What it is
Good help is providing practical assistance to someone who is requesting your help in order for them to meet a current need or want in their life. You may be a relative or a friend or a stranger to the person requesting the help, but you seek to provide the requested assistance as soon as possible with sincere compassion for the person making the request.
What it is not
Good help is not a request by someone to evaluate the cause of their need or them in regard to their situation. Regardless of who you are in your relationship with the person, you will probably not know them well enough to really understand what is causing them to request some immediate help from you. If someone comes to you on the street of a city and asks you for directions to a local site, good help will not be provided by you seeking to evaluate what has caused them to get “lost” or disoriented in regard to where they are and where they want to go. Good practical help cannot be provided to another person by seeking to evaluate or to make judgments about the cause of that request or the person making it.
Summary
Good help is seeking to provide someone else with immediate practical assistance without making any judgments about their current situation or person. It would be OK to ask them questions in order to clarify exactly what they feel that they want in their current situation.
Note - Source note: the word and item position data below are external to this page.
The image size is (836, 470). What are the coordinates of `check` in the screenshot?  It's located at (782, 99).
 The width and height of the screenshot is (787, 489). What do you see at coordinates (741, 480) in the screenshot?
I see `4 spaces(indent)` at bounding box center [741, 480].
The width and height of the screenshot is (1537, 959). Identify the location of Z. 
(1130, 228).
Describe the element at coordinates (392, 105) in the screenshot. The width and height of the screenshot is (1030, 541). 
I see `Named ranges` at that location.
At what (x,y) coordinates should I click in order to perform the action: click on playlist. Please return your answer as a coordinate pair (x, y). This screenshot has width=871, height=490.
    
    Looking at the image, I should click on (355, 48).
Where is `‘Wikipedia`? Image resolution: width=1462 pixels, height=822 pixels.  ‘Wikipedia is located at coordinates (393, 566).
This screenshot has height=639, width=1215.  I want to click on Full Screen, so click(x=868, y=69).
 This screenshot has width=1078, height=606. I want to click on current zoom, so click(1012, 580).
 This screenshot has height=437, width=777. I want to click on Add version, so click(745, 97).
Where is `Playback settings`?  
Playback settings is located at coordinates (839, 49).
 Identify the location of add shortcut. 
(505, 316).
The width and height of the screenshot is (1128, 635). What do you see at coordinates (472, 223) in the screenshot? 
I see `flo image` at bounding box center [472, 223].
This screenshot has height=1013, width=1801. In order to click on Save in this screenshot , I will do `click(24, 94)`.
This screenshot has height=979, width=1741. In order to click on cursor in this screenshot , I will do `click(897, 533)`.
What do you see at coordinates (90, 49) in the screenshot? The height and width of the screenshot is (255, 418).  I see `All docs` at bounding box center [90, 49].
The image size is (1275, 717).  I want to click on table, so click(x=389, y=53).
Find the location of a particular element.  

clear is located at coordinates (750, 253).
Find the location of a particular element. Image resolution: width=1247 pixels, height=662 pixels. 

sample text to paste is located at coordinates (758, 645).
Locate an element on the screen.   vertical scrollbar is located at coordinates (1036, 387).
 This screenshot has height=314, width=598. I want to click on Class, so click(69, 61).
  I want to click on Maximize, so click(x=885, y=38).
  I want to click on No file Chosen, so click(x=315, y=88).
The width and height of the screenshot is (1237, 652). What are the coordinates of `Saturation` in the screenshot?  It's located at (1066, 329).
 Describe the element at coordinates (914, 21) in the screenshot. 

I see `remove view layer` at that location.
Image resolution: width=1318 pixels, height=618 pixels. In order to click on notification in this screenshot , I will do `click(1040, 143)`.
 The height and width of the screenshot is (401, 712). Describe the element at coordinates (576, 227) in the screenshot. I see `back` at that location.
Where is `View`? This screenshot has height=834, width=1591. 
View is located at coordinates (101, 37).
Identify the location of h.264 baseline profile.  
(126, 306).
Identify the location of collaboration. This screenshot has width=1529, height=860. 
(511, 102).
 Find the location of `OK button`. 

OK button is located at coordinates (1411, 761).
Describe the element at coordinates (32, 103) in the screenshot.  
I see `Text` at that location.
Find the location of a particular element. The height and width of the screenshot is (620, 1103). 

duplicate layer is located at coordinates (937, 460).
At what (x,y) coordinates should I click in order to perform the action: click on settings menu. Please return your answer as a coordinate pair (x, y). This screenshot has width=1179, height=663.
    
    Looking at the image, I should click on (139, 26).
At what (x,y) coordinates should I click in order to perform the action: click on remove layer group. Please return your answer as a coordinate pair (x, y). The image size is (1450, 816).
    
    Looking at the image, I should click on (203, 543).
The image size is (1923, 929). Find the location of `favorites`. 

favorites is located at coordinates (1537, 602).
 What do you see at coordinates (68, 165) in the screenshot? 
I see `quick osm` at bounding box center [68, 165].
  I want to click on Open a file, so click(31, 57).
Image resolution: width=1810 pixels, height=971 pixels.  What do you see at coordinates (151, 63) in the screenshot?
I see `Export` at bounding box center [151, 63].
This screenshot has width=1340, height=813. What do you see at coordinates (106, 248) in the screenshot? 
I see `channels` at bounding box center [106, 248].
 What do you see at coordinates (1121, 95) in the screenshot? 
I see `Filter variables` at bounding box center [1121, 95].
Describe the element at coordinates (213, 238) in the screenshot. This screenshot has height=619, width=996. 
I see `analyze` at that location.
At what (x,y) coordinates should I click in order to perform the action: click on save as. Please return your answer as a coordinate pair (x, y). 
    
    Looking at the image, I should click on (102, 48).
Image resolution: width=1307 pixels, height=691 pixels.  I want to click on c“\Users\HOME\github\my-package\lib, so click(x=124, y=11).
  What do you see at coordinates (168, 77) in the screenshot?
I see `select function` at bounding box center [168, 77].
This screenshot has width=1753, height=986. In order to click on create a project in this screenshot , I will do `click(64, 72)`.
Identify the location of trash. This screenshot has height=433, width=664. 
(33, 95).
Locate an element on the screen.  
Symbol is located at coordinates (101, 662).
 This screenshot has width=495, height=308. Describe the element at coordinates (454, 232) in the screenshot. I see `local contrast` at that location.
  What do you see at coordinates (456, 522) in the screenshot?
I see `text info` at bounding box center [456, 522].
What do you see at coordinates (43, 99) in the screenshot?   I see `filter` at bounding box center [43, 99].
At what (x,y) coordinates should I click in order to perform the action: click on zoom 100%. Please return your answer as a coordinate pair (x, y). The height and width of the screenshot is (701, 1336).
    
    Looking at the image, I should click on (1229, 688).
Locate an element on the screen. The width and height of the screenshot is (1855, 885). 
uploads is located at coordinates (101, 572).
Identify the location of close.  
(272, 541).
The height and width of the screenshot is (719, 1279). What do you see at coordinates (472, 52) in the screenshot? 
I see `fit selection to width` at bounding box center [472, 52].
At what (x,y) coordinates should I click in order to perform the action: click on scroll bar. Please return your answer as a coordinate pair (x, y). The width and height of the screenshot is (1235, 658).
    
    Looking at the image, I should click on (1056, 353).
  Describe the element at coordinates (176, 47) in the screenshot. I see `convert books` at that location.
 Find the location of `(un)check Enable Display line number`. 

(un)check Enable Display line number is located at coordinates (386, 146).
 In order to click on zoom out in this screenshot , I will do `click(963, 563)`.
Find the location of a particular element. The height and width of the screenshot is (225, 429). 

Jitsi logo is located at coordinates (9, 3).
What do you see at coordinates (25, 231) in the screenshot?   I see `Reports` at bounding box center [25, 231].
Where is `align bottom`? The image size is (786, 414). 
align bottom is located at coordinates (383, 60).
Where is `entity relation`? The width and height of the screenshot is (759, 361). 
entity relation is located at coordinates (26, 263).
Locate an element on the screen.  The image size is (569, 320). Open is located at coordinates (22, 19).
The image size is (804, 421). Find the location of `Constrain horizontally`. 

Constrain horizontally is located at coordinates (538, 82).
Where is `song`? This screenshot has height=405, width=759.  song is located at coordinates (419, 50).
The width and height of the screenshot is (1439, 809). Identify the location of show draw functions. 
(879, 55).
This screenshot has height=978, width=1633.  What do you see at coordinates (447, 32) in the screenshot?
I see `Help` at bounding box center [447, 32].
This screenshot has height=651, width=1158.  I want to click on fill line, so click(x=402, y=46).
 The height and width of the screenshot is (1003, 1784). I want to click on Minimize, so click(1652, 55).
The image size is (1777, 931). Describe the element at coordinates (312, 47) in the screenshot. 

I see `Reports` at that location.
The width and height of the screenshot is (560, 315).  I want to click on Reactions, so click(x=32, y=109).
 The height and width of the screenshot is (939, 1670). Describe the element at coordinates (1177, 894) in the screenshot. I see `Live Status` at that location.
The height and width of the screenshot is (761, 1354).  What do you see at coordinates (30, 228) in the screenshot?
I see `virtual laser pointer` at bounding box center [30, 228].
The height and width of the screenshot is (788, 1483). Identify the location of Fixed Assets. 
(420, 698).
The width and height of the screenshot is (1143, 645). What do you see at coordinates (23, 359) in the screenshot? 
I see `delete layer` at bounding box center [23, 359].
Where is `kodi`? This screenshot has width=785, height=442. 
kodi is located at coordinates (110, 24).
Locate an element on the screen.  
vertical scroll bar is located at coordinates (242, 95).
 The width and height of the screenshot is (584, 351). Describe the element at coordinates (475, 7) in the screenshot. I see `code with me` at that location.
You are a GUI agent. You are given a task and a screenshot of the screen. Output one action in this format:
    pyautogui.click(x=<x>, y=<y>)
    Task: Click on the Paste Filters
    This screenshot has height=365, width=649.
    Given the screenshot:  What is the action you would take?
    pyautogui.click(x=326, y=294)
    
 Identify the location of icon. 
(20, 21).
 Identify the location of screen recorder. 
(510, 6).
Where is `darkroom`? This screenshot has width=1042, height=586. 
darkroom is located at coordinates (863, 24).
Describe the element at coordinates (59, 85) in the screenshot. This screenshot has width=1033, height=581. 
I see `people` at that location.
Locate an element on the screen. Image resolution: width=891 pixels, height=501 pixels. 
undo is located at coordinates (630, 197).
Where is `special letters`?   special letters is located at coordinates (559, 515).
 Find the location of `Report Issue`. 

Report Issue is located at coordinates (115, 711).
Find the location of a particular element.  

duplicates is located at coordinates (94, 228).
Once the specifics of the help that they are requesting has been clarified, it would also be OK for you to indicate that you cannot provide them with any guidance or resources that you feel would not help them in their current situation without making any judgement about their situation or them as you sincerely care for them in their situation.
Let’s talk about this
When have you requested some practical help from someone else? How was your request handled? How do you usually respond to such requests? How do you define “good help” to others in our daily lives in this world?